Diese Auffassung der Kammer wurde auch durch den Sachverständigen im Rahmen seiner Anhörung am 14.07.10 bestätigt. Er erklärte hierzu, dass der bei der Klägerin eingetretene Schaden extrem selten ist und eine Aufklärung über den Inhalt des Aufklärungsbogens hinaus üblicherweise nicht erfolgt.

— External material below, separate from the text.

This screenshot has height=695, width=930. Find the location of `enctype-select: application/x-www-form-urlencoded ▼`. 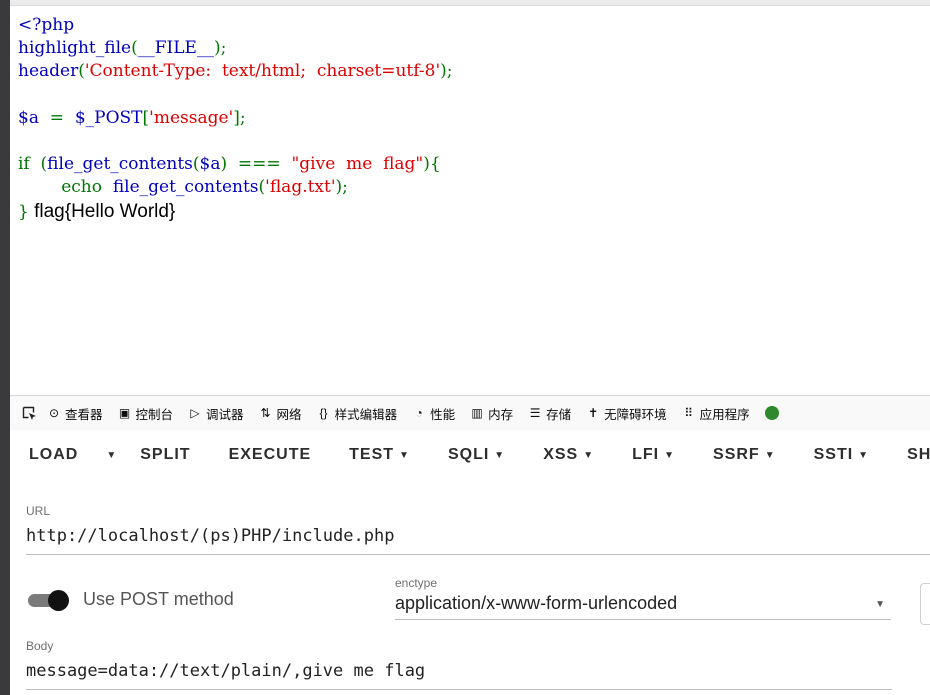

enctype-select: application/x-www-form-urlencoded ▼ is located at coordinates (643, 606).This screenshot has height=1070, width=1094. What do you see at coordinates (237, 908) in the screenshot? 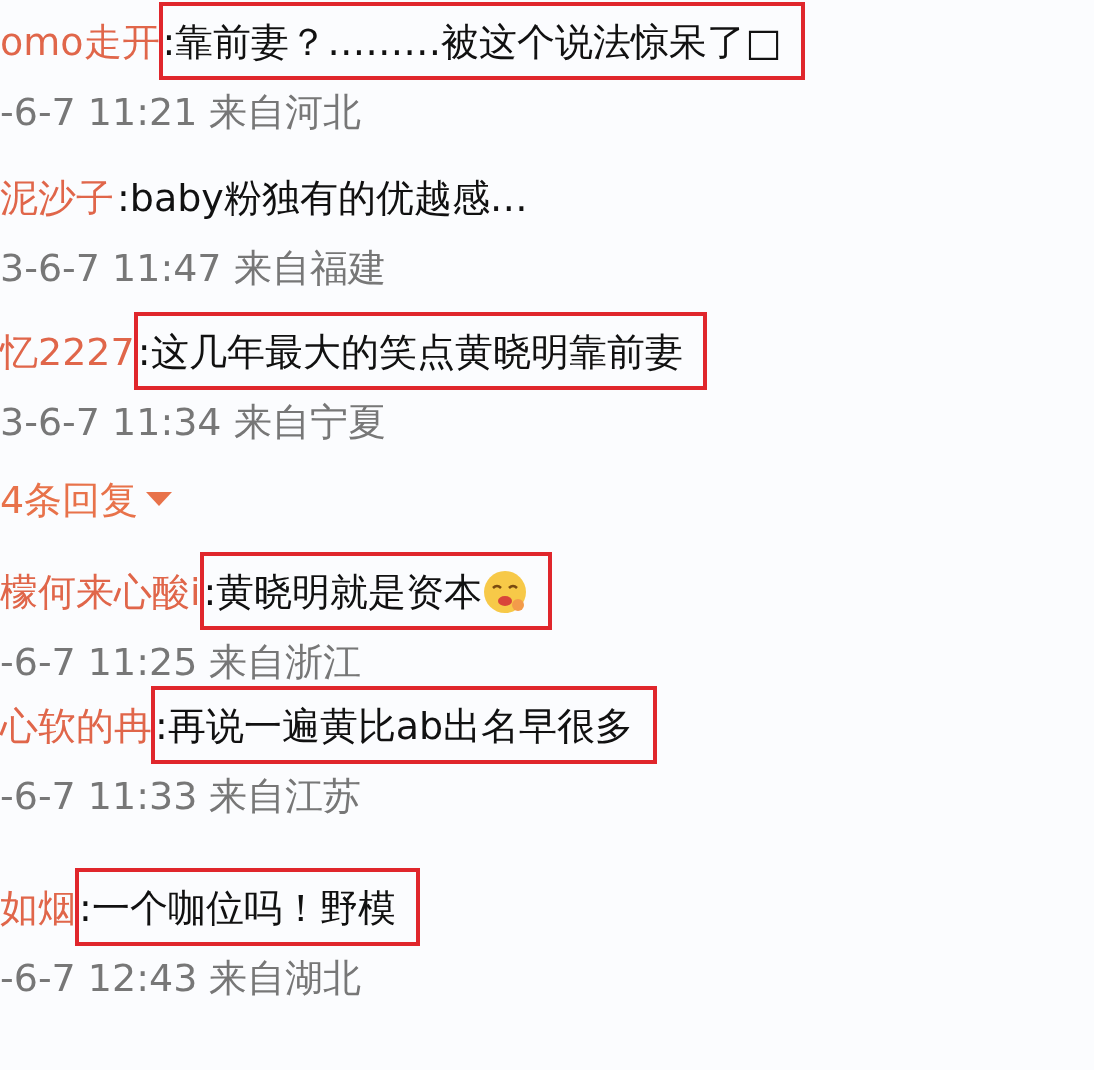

Der weitere Vortrag der Klägerin, sie sei nach der Operation im Hause der Beklagten zu 1. postoperativ nicht regelgerecht versorgt worden, weshalb sich die Schädigung des Nervus femoralis manifestierte, kann von der Kammer auf Rüge der Beklagten nicht berücksichtigt werden, vgl. § 296 Abs. 2 ZPO.

Den entsprechenden Einwand erhob die Klägerin erst, nachdem der Gutachter in der mündlichen Verhandlung am 14.07.2010 zur Erläuterung seines Gutachtens gehört worden war. Die Klägerin hat ihrer Prozessförderungspflicht nach § 282 ZPO nicht Genüge getan, da entsprechender Vortrag bereits mit der Klageerhebung hätte vorgebracht werden können. Eine Berücksichtigung dieses Vorbringens würde zum einen zu einer Verzögerung des ansonsten zur Entscheidung reifen Verfahrens führen. Darüber hinaus ist das Vorbringen gänzlich unsubstantiiert; ein Beweisantritt liegt auch nach Ablauf der trotz der offensichtlichen Verspätung eingeräumten Frist nicht vor.

Im Übrigen bestehen unter Würdigung des Reha-Berichtes Zweifel an dem Vortrag der Klägerin, sie leide noch immer unter starken Beeinträchtigungen. Zudem hat sie zu dem Haushaltsführungsschaden trotz entsprechenden Hinweises im Streitwertbeschluss vom 21.10.08 nicht ergänzend vorgetragen.

Nach alledem war die Klage voll umfänglich abzuweisen.

Da die Klägerin voll unterlegen ist, hat sie die Kosten des Rechtsstreits zu tragen, § 91 Abs. 1 ZPO.

Die Entscheidung über die vorläufige Vollsteckbarkeit folgt aus § 709 ZPO.